- Battle of Chuam-ni: Part of the Korean War
| Date | 14–17 February 1951 |
| Location | Chuam-ni, South Korea |
| Result | UN victory |

Belligerents
- United Nations United States; Australia; United Kingdom; Canada; South Korea; New Zealand;: China

Commanders and leaders
- Unknown: Unknown

Casualties and losses
- 114 killed 98 wounded 4 killed 16 wounded: Unknown

= Battle of Chuam-ni =

1951 battle of the Korean War

The Battle of Chuam-ni was fought between 14–17 February 1951, at Chuam-ni, South Korea, as part of the Chinese People's Volunteer Army (PVA) Third Offensive towards Wonju during the Korean War. The battle was for control of the supply line Route 24.

==Background==
Due to insufficient strength in troop numbers, a gap of about 12 mi between the US 1st Battalion, 9th Infantry Regiment and the 23rd Regimental Combat Team. The PVA having become aware of the gap, prepared to exploit the gap in its offensive on Wongju. On 12 February 1st Battalion, 9th Infantry Regiment manning positions upon Hill 444 4 mi east of Chip'yong-ni were attacked by two PVA battalions and was withdrawn to positions northwest of Wonju. During the morning of the 13 February, air observers noted PVA troop movements towards the gap toward the US 2nd Infantry Division's 2nd Reconnaissance Company east of Chuam-ni.

The 2nd Reconnaissance Company having been sent out to patrol Route 24 in the gap in the defensive line around Wongju, were reinforced with L Company, 9th Infantry Regiment at 12:00 on 13 February.
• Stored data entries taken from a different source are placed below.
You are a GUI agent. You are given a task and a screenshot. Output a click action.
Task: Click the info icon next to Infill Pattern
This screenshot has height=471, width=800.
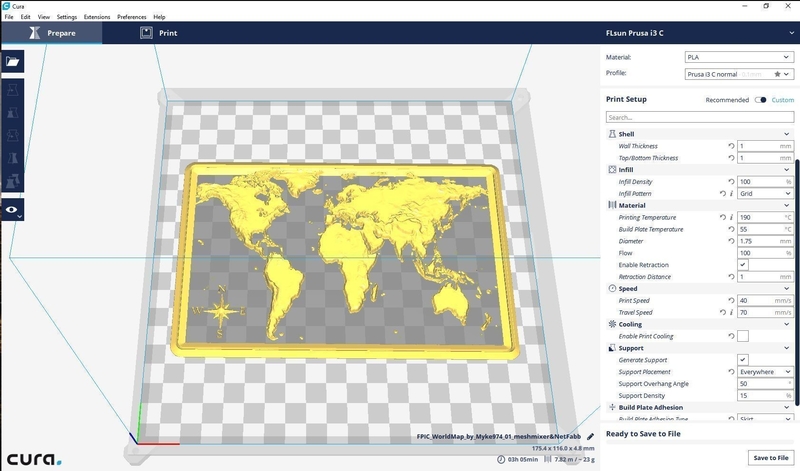731,194
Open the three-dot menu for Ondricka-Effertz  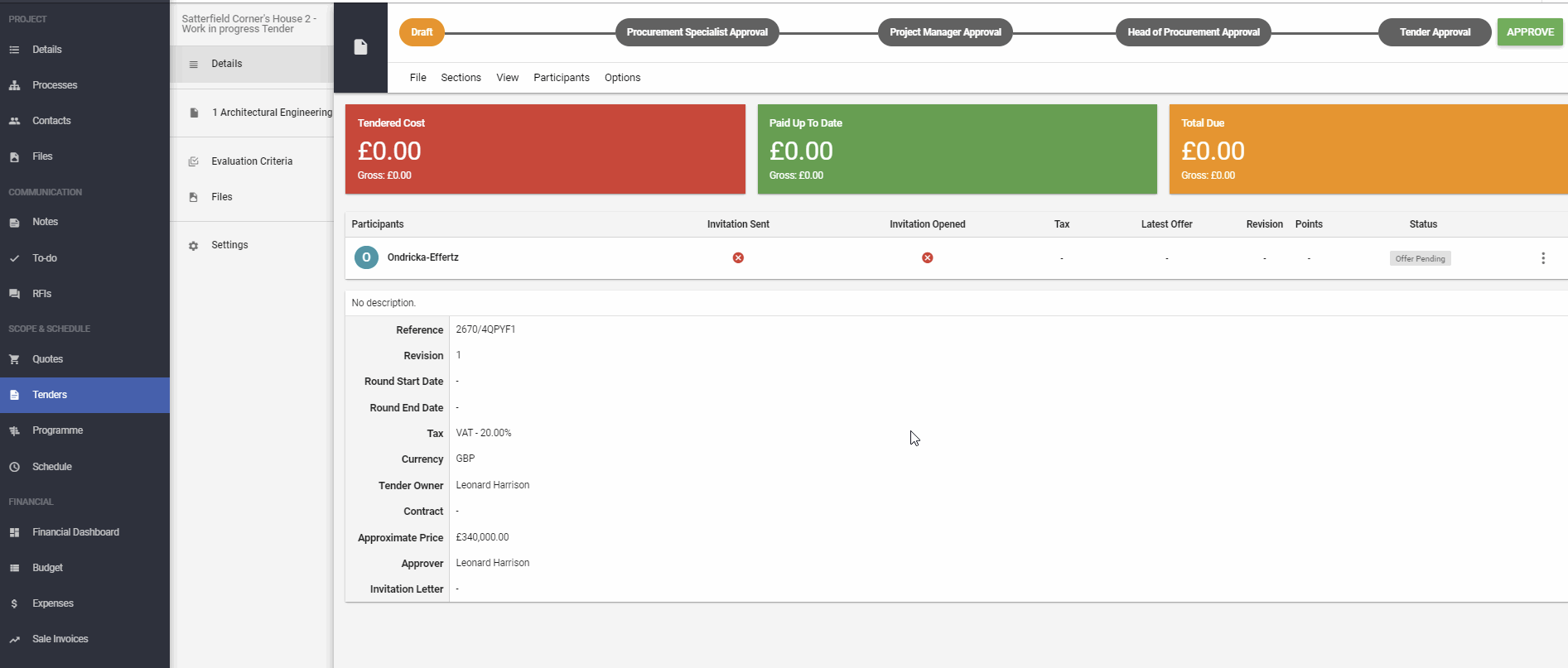click(1542, 258)
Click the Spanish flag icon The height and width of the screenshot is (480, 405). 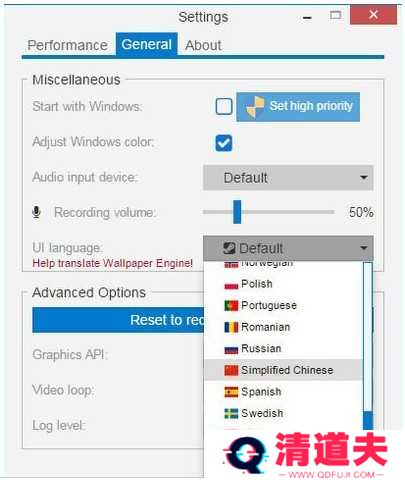pyautogui.click(x=231, y=392)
Almost immediately they were attacked by PVA from the northeast, which was repulsed. The PVA then tried to encircle the two companies bringing about the withdrawal of the companies to a blocking position on Route 24 at Chuam-ni.

==Battle==
On 14 February at 05:00, the PVA, consisting of a regiment of the 116th Division of the 39th Army, launched an attack against the 2nd Reconnaissance Company and L Company, 9th Infantry at Chuam-ni. Suffering large casualties, the two companies withdrew south along Route 24. Having been surrounded, the companies fought a fighting withdrawal suffering further casualties. The total casualties suffered by the 2nd Reconnaissance Company and L Company, 9th Infantry were 114 killed and 98 wounded. The result of the withdrawal was that the 23rd Regiment was cut off and the isolated Regiment would then fight the Battle of Chipyong-ni.
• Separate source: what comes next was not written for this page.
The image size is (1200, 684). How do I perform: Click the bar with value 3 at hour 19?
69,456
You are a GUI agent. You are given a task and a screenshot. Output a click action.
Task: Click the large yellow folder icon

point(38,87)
The 27th British Commonwealth Brigade, consisting of the 1st Battalion, Middlesex Regiment, the 1st Battalion, Argyll and Sutherland Highlanders, the 3rd Battalion, Royal Australian Regiment, the 2nd Battalion, Princess Patricia's Canadian Light Infantry, the 60th Indian Field Ambulance, and the 16th Field Regiment, Royal New Zealand Artillery, were ordered to open Route 24 to the 23rd Regimental Combat Team and cover the gap in the defenses. Meeting the remnants of the 2nd Reconnaissance Company and L Company, 9th Infantry 5 mi south of Chuam-ni and while pushing north slowly through PVA blocking the route.

Moving slowly north along Route 24, the 27th British Commonwealth Brigade heading towards Chip'yong-ni, were initially held up by a battalion sized force on 15 February, however on 16 February, the PVA had withdrawn and Chuam-ni was occupied on 17 February.

==Aftermath==
With the PVA and North Korean forces withdrawing, a UN offensive was undertaken, known as Operation Killer. It was found that 68 soldiers of L Company had been killed by the PVA while sleeping and were found still in their sleeping bags.